* **ACTION ITEM**
What is needed is a word-for-word transcription of every record below.

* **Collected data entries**

* * * *

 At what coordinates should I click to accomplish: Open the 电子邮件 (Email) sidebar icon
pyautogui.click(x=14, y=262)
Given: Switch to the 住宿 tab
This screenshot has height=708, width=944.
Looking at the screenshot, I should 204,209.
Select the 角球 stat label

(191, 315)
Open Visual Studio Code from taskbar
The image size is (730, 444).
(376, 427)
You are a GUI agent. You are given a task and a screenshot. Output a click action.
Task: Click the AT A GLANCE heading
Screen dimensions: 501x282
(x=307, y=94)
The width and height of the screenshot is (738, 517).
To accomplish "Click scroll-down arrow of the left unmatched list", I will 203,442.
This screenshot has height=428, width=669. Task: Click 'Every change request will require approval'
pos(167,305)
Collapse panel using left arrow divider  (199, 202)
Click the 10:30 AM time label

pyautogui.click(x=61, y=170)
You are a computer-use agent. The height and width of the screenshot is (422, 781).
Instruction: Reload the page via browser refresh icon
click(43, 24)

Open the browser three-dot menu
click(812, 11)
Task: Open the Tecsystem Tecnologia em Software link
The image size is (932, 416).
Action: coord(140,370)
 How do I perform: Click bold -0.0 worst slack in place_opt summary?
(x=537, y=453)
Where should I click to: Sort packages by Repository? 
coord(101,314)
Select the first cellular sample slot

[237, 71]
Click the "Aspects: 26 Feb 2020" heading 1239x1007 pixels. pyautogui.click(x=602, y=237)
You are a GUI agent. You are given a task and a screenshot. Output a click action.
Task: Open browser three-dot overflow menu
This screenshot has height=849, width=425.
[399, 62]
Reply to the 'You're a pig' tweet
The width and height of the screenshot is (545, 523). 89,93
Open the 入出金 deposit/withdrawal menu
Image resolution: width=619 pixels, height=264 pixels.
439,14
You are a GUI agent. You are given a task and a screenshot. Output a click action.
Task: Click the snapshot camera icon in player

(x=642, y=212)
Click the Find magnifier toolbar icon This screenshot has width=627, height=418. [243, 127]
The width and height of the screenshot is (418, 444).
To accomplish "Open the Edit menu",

* * * *

* **WRITTEN RESPONSE**
 At what coordinates should I click to accomplish: Open the 电子邮件 (Email) sidebar icon
pyautogui.click(x=14, y=262)
Given: Switch to the 住宿 tab
This screenshot has height=708, width=944.
Looking at the screenshot, I should 204,209.
Select the 角球 stat label

(191, 315)
Open Visual Studio Code from taskbar
The image size is (730, 444).
(376, 427)
You are a GUI agent. You are given a task and a screenshot. Output a click action.
Task: Click the AT A GLANCE heading
Screen dimensions: 501x282
(x=307, y=94)
The width and height of the screenshot is (738, 517).
To accomplish "Click scroll-down arrow of the left unmatched list", I will 203,442.
This screenshot has height=428, width=669. Task: Click 'Every change request will require approval'
pos(167,305)
Collapse panel using left arrow divider  (199, 202)
Click the 10:30 AM time label

pyautogui.click(x=61, y=170)
You are a computer-use agent. The height and width of the screenshot is (422, 781).
Instruction: Reload the page via browser refresh icon
click(43, 24)

Open the browser three-dot menu
click(812, 11)
Task: Open the Tecsystem Tecnologia em Software link
The image size is (932, 416).
Action: coord(140,370)
 How do I perform: Click bold -0.0 worst slack in place_opt summary?
(x=537, y=453)
Where should I click to: Sort packages by Repository? 
coord(101,314)
Select the first cellular sample slot

[237, 71]
Click the "Aspects: 26 Feb 2020" heading 1239x1007 pixels. pyautogui.click(x=602, y=237)
You are a GUI agent. You are given a task and a screenshot. Output a click action.
Task: Open browser three-dot overflow menu
This screenshot has height=849, width=425.
[399, 62]
Reply to the 'You're a pig' tweet
The width and height of the screenshot is (545, 523). 89,93
Open the 入出金 deposit/withdrawal menu
Image resolution: width=619 pixels, height=264 pixels.
439,14
You are a GUI agent. You are given a task and a screenshot. Output a click action.
Task: Click the snapshot camera icon in player

(x=642, y=212)
Click the Find magnifier toolbar icon This screenshot has width=627, height=418. [243, 127]
The width and height of the screenshot is (418, 444).
To accomplish "Open the Edit menu",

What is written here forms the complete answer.